• Extracted data:
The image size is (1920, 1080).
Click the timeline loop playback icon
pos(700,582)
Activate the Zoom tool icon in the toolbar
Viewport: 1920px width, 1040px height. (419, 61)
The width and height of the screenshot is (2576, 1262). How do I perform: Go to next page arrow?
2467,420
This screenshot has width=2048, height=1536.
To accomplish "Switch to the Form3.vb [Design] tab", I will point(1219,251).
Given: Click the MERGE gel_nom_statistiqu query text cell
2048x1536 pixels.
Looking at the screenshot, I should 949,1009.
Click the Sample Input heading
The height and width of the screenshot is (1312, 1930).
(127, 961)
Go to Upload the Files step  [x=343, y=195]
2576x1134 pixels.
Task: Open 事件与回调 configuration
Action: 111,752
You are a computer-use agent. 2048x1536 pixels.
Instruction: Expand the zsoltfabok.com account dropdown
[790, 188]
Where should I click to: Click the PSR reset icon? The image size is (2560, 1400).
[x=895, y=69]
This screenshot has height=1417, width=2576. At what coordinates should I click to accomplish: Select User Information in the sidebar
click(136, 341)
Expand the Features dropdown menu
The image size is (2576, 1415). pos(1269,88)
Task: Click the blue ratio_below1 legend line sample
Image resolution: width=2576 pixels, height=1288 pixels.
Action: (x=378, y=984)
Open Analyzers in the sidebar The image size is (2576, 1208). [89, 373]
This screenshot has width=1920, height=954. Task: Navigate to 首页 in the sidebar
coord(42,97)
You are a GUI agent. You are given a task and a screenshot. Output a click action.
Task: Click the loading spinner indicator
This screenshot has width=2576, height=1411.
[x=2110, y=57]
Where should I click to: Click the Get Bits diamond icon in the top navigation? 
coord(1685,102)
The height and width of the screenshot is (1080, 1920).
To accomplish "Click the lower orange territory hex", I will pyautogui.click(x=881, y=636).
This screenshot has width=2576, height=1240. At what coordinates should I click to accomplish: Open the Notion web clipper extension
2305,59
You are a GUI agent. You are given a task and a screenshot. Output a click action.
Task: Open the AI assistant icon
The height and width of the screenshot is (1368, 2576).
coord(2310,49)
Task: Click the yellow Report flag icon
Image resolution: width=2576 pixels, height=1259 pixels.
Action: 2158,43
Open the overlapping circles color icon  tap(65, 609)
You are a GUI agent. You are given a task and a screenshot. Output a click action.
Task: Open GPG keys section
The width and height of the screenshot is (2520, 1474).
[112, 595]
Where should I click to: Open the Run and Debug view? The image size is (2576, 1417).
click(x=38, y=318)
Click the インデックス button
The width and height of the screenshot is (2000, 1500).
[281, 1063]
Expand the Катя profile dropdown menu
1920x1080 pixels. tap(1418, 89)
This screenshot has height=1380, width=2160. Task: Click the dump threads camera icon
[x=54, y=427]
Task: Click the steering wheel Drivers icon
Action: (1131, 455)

• Your task: When you copy the material, keep every line exactly as it stands.

• Solved exercise:
The image size is (1920, 1080).
Click the timeline loop playback icon
pos(700,582)
Activate the Zoom tool icon in the toolbar
Viewport: 1920px width, 1040px height. (419, 61)
The width and height of the screenshot is (2576, 1262). How do I perform: Go to next page arrow?
2467,420
This screenshot has width=2048, height=1536.
To accomplish "Switch to the Form3.vb [Design] tab", I will point(1219,251).
Given: Click the MERGE gel_nom_statistiqu query text cell
2048x1536 pixels.
Looking at the screenshot, I should 949,1009.
Click the Sample Input heading
The height and width of the screenshot is (1312, 1930).
(127, 961)
Go to Upload the Files step  [x=343, y=195]
2576x1134 pixels.
Task: Open 事件与回调 configuration
Action: 111,752
You are a computer-use agent. 2048x1536 pixels.
Instruction: Expand the zsoltfabok.com account dropdown
[790, 188]
Where should I click to: Click the PSR reset icon? The image size is (2560, 1400).
[x=895, y=69]
This screenshot has height=1417, width=2576. At what coordinates should I click to accomplish: Select User Information in the sidebar
click(136, 341)
Expand the Features dropdown menu
The image size is (2576, 1415). pos(1269,88)
Task: Click the blue ratio_below1 legend line sample
Image resolution: width=2576 pixels, height=1288 pixels.
Action: (x=378, y=984)
Open Analyzers in the sidebar The image size is (2576, 1208). [89, 373]
This screenshot has width=1920, height=954. Task: Navigate to 首页 in the sidebar
coord(42,97)
You are a GUI agent. You are given a task and a screenshot. Output a click action.
Task: Click the loading spinner indicator
This screenshot has width=2576, height=1411.
[x=2110, y=57]
Where should I click to: Click the Get Bits diamond icon in the top navigation? 
coord(1685,102)
The height and width of the screenshot is (1080, 1920).
To accomplish "Click the lower orange territory hex", I will pyautogui.click(x=881, y=636).
This screenshot has width=2576, height=1240. At what coordinates should I click to accomplish: Open the Notion web clipper extension
2305,59
You are a GUI agent. You are given a task and a screenshot. Output a click action.
Task: Open the AI assistant icon
The height and width of the screenshot is (1368, 2576).
coord(2310,49)
Task: Click the yellow Report flag icon
Image resolution: width=2576 pixels, height=1259 pixels.
Action: 2158,43
Open the overlapping circles color icon  tap(65, 609)
You are a GUI agent. You are given a task and a screenshot. Output a click action.
Task: Open GPG keys section
The width and height of the screenshot is (2520, 1474).
[112, 595]
Where should I click to: Open the Run and Debug view? The image size is (2576, 1417).
click(x=38, y=318)
Click the インデックス button
The width and height of the screenshot is (2000, 1500).
[281, 1063]
Expand the Катя profile dropdown menu
1920x1080 pixels. tap(1418, 89)
This screenshot has height=1380, width=2160. Task: Click the dump threads camera icon
[x=54, y=427]
Task: Click the steering wheel Drivers icon
Action: (1131, 455)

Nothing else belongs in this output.